--- begin SUPPLIED DATA ---
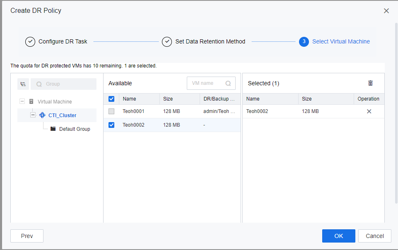
Task: Click the Prev button
Action: [x=27, y=236]

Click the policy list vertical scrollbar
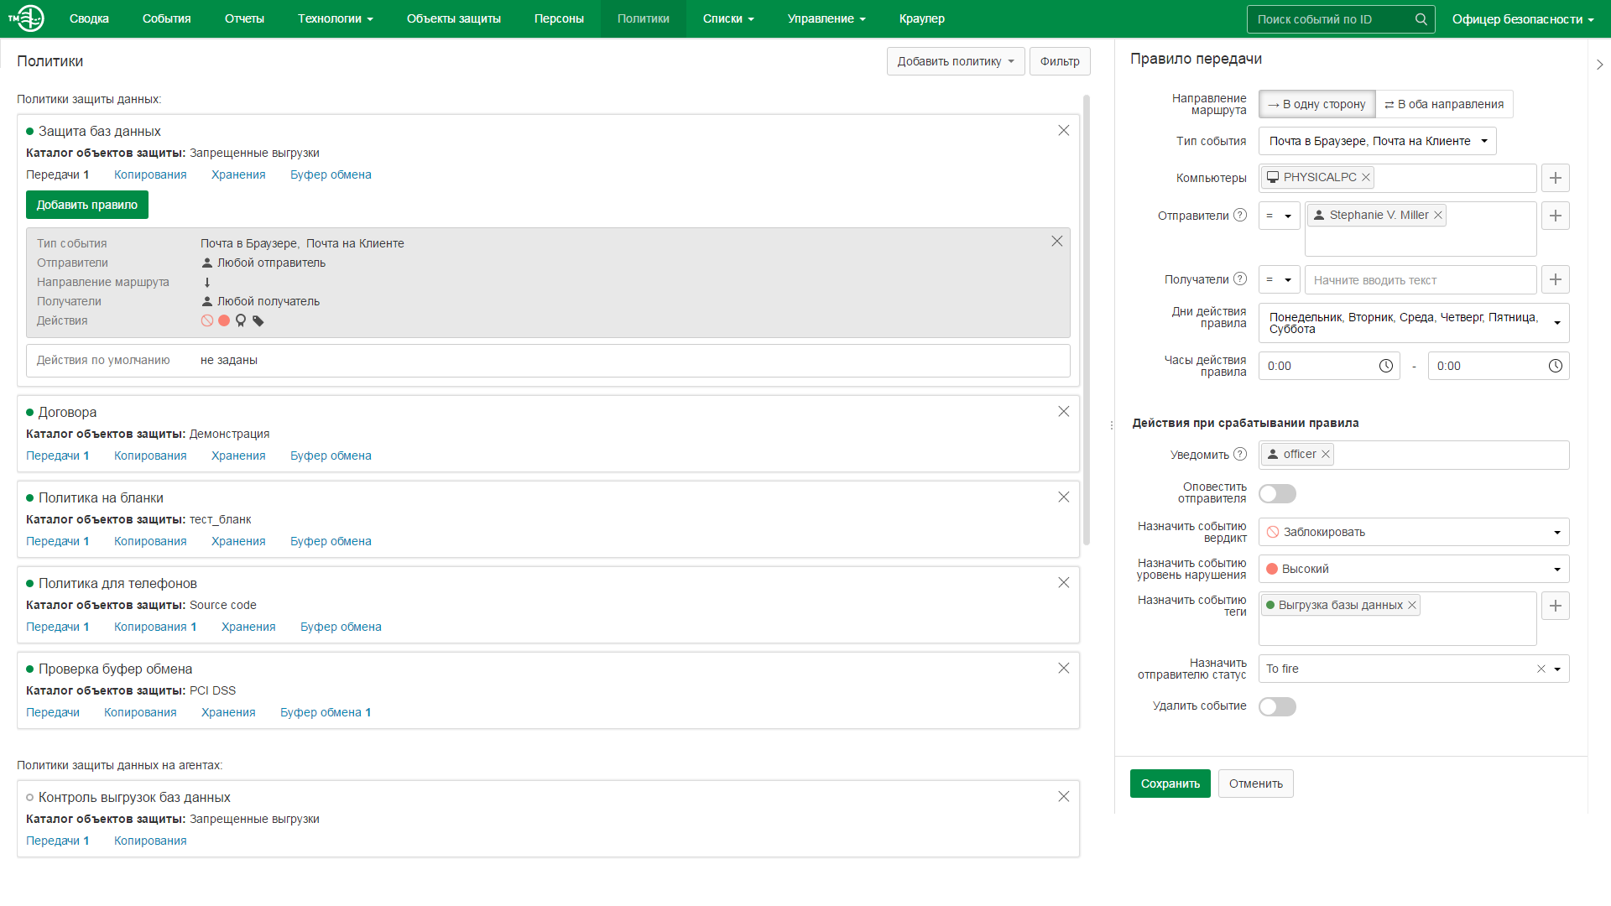pyautogui.click(x=1087, y=319)
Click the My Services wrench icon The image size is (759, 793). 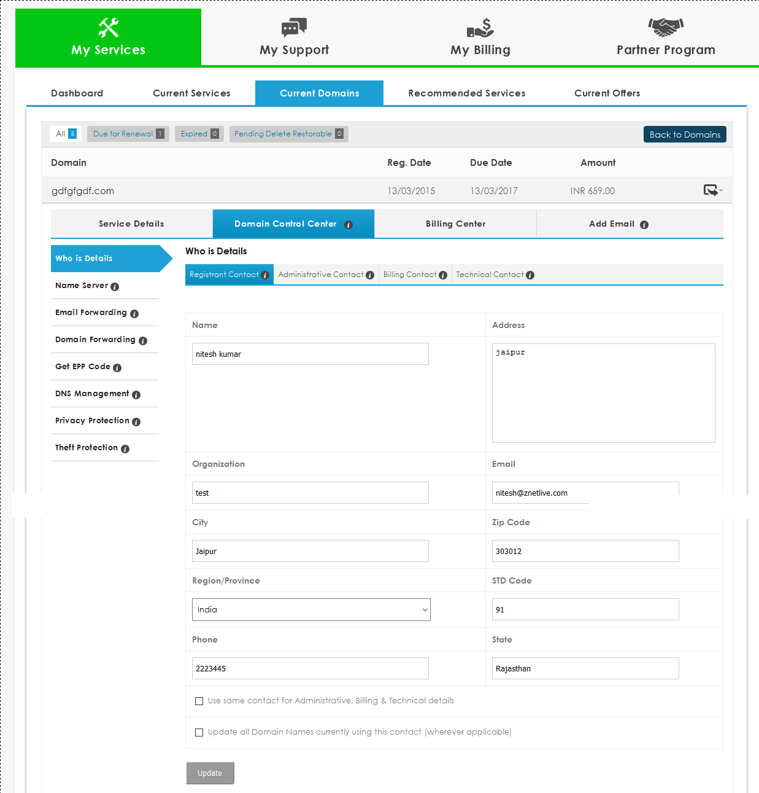[x=109, y=28]
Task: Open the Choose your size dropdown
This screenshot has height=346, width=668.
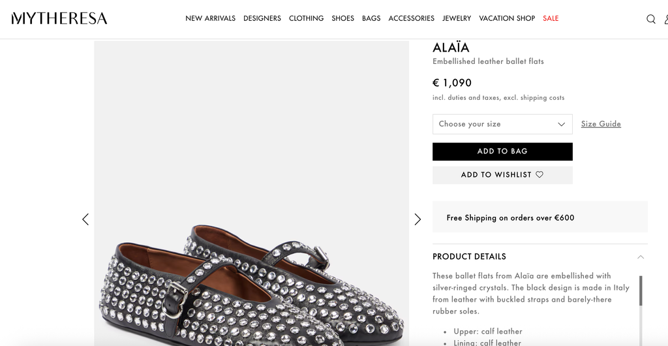Action: 502,124
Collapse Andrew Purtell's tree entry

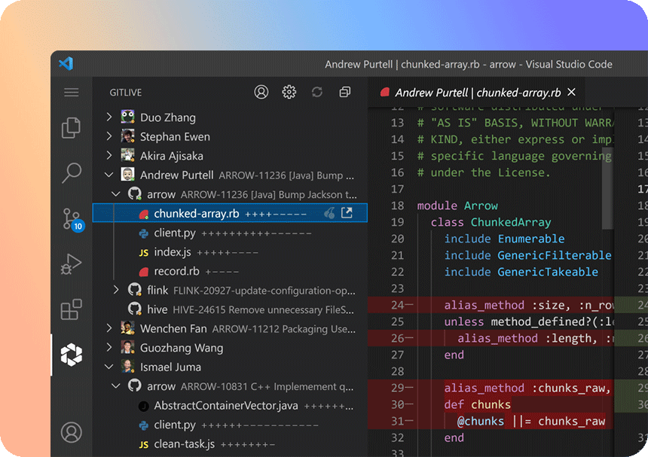point(109,175)
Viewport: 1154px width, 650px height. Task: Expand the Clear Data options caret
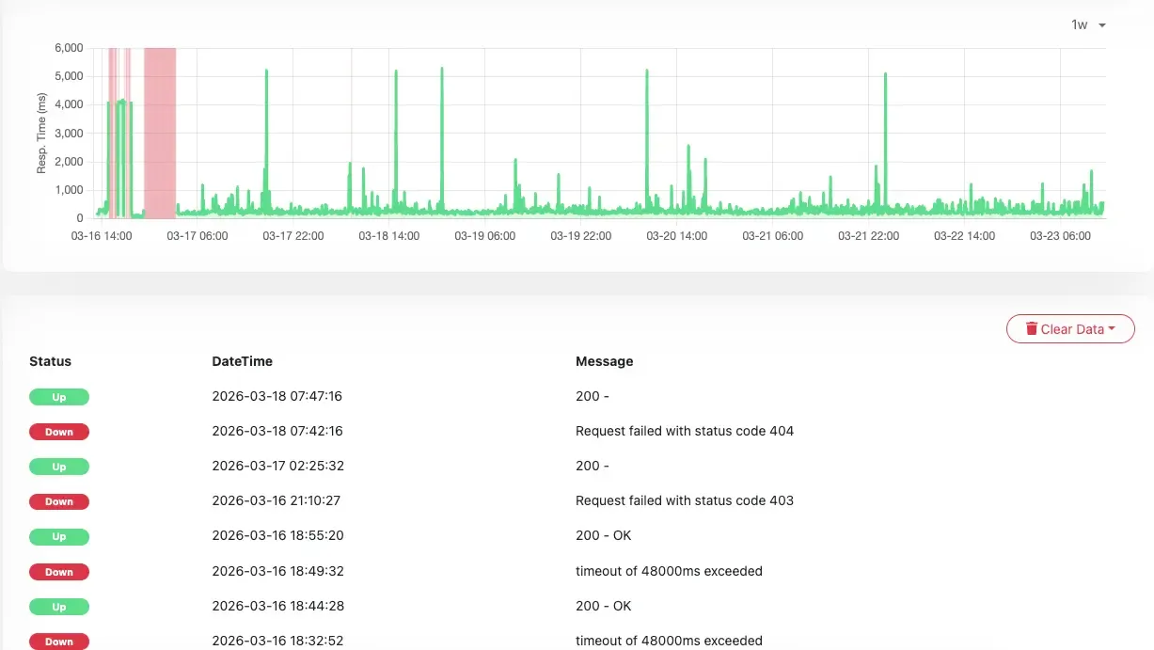[1114, 328]

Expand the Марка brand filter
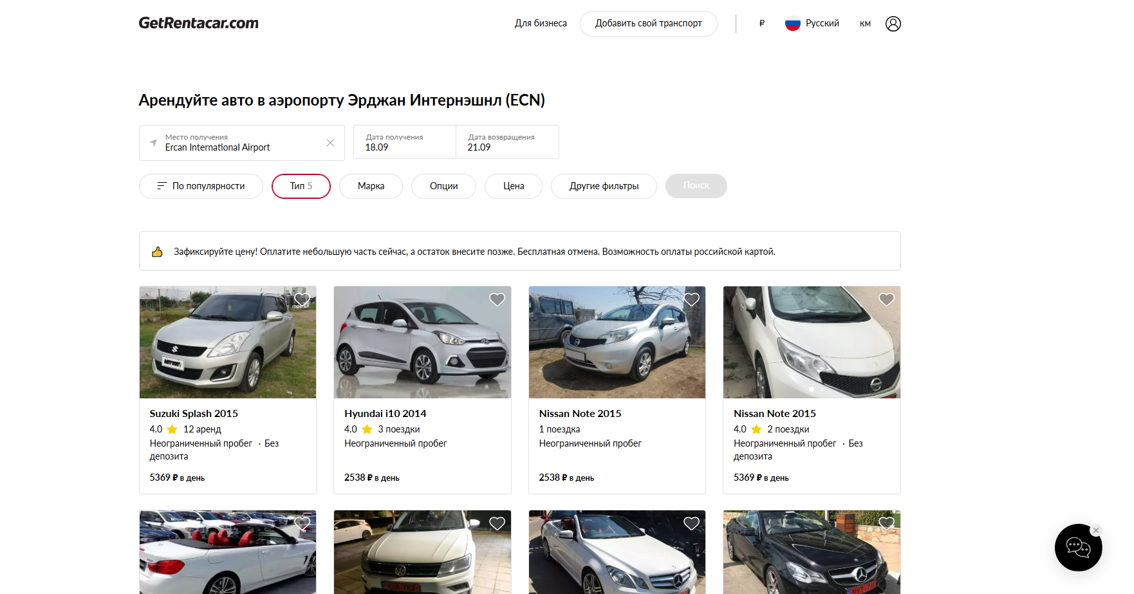tap(371, 186)
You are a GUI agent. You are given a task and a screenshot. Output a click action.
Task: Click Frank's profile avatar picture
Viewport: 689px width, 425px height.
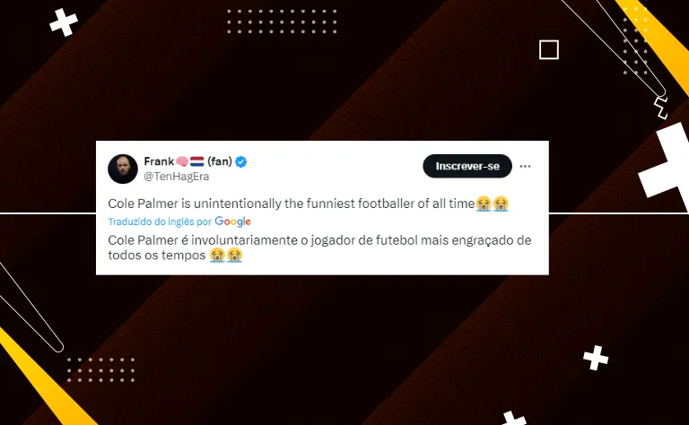click(123, 169)
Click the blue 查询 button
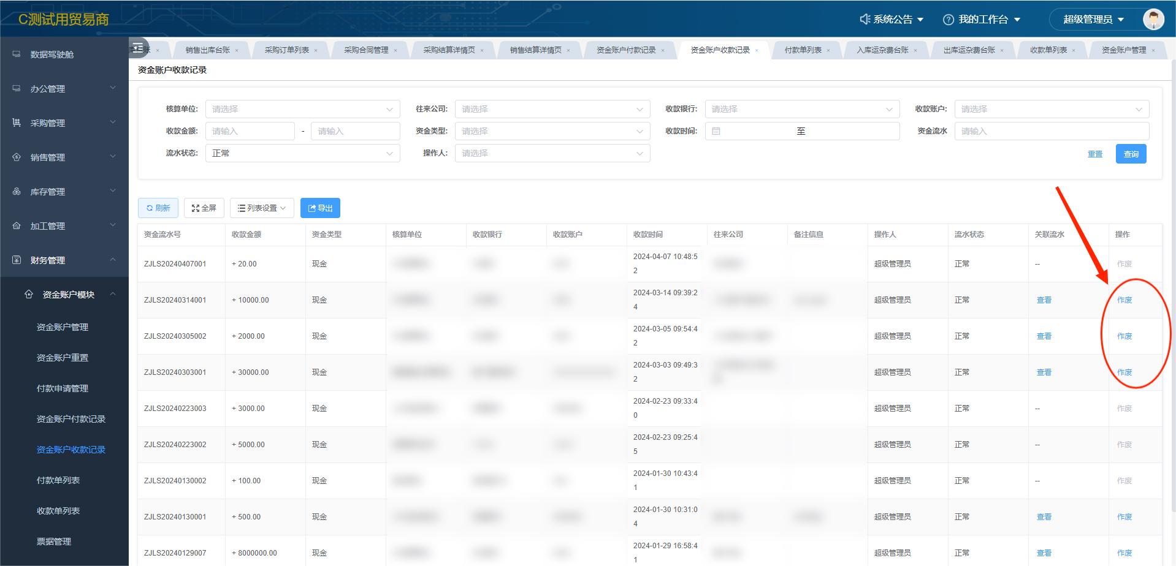The width and height of the screenshot is (1176, 566). (1131, 154)
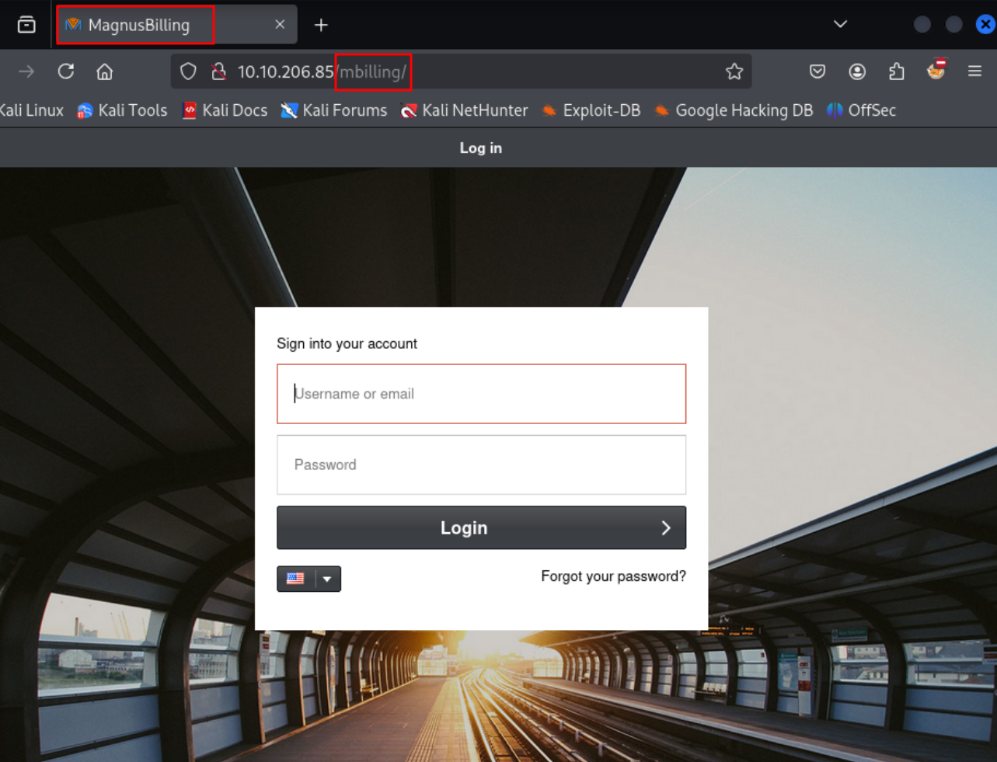Click the insecure connection lock icon
The image size is (997, 762).
pyautogui.click(x=219, y=71)
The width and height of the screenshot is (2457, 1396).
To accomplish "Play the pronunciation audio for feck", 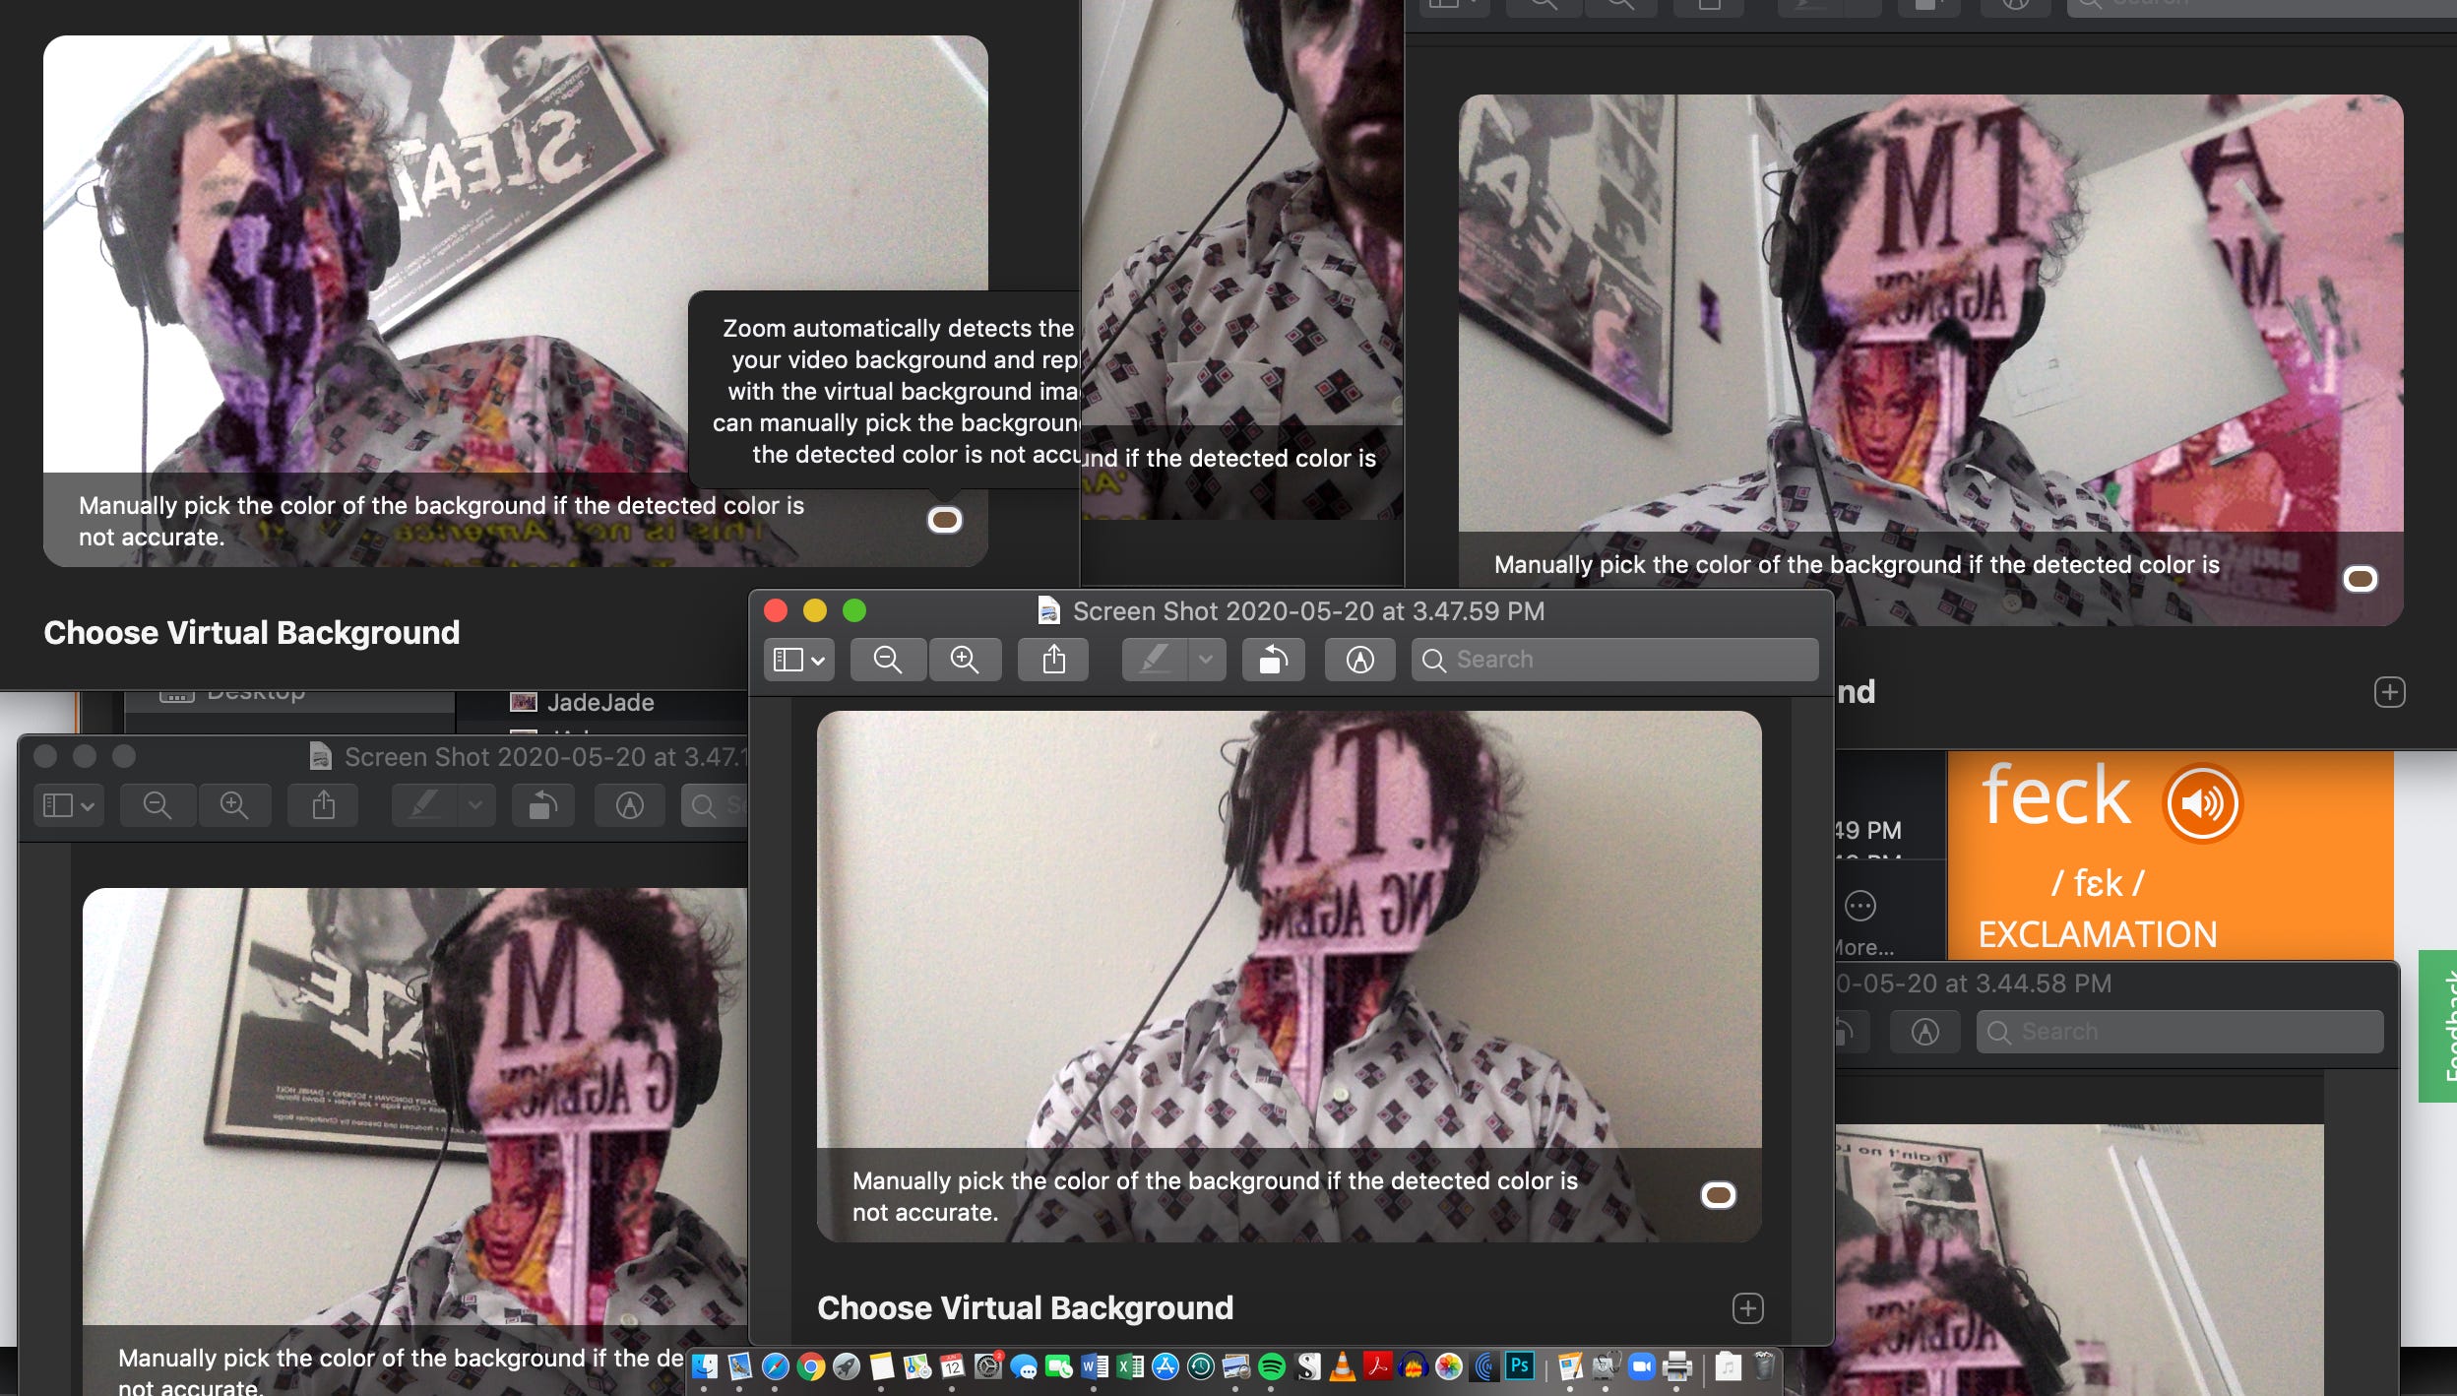I will [x=2201, y=803].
--- end SUPPLIED DATA ---
_PROBLEM TO WORK ON_
Write out again the part of the entries that opens with the line containing "Viewport: 1154px width, 650px" and closes with the line containing "click(123, 169)", requests included, shifting every coordinate in the answers by -25. Leave the pictures out.

_WORKED ANSWER_
Viewport: 1154px width, 650px height. Task: Expand the Clear Data options caret
[1089, 303]

Expand the Марка brand filter
tap(346, 161)
You are a GUI agent. You are given a task and a screenshot. Output a click action.
Task: Click Frank's profile avatar picture
Viewport: 689px width, 425px height.
click(98, 144)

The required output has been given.